Finalement, désespérant de trouver le repos, Quentyn Martell se rendit dans sa salle privée où il se versa une coupe de vin qu’il but dans le noir. Le goût était doux et apaisant sur sa langue, aussi alluma-t-il une chandelle et se versa-t-il une deuxième coupe. Le vin m’aidera à dormir, se dit-il, mais c’était un mensonge et il le savait.
Il fixa la chandelle un long moment, puis il posa sa coupe et plaça sa paume au-dessus de la flamme. Il fallut toute sa volonté pour l’abaisser jusqu’à ce que la flamme lui touchât la paume, et quand elle le fit, il retira précipitamment sa main avec un cri de douleur.
« Quentyn ? Vous êtes fou ? »
Non, juste terrifié. Je ne veux pas brûler. « Gerris ?
— Je vous ai entendu remuer.
— Je n’arrivais pas à dormir.
— Et les brûlures seraient un remède ? Un peu de lait chaud et une berceuse vous feraient du bien. Ou, mieux encore, je pourrais vous conduire au Temple des Grâces et vous trouver une fille.
— Une putain, tu veux dire.
— On les appelle des Grâces. On en trouve de différentes couleurs. Seules les rouges baisent. » Gerris s’assit de l’autre côté de la table. « Les septas devraient adopter la coutume chez nous, si vous m’en croyez. Avez-vous remarqué que les vieilles septas ressemblent toujours à des pruneaux ? Voilà ce qu’on récolte, à une vie de chasteté. »
Quentyn jeta un coup d’œil vers la terrasse, où les ombres de la nuit s’étalaient, épaisses, entre les arbres. Il entendit le doux susurrement de l’eau qui tombe. « C’est la pluie ? Tes putains ont dû partir.

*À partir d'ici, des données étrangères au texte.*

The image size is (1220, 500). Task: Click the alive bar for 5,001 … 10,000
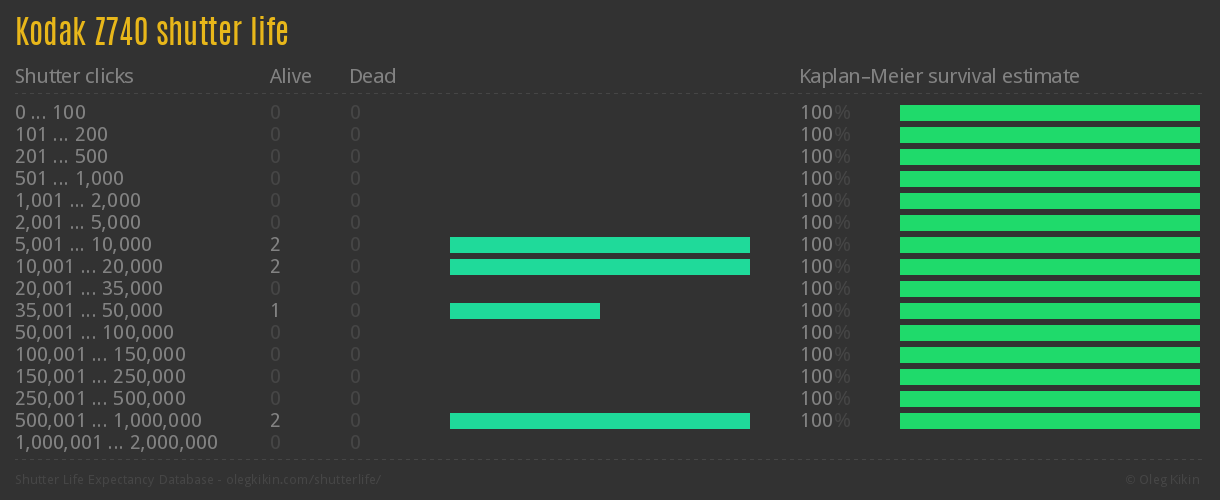(x=600, y=245)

— Pas toutes. Il y a des petits nids d’amour dans les jardins de plaisir, et elles y attendent chaque nuit d’être choisies par un homme. Celles qu’on n’a pas choisies doivent attendre le lever du soleil, en se sentant seules et délaissées. Nous pourrions les consoler.
— Elles pourraient me consoler, c’est ce que tu veux dire.
— Ça aussi.
— Ce n’est pas de ce genre de consolation que j’ai besoin.
— Je ne suis pas d’accord. Daenerys Targaryen n’est pas la seule femme au monde. Vous voulez mourir vieux garçon ? »
Quentyn ne voulait pas mourir du tout. Je veux rentrer à Ferboys et embrasser tes deux sœurs, épouser Gwyneth Ferboys, la voir s’épanouir en beauté, avoir un enfant d’elle. Je veux participer à des tournois, chasser au faucon et à courre, aller visiter ma mère à Norvos, lire certains de ces livres que m’envoie mon père. Je veux que Cletus, Will et mestre Kaedry vivent de nouveau. « Crois-tu que Daenerys apprécierait d’apprendre que j’ai couché avec je ne sais quelle gueuse ?
— Ça se pourrait. Les hommes ont du goût pour les pucelles, mais les femmes aiment les hommes qui connaissent leur affaire dans la chambre à coucher. C’est une autre sorte d’escrime. On doit s’entraîner pour y exceller. »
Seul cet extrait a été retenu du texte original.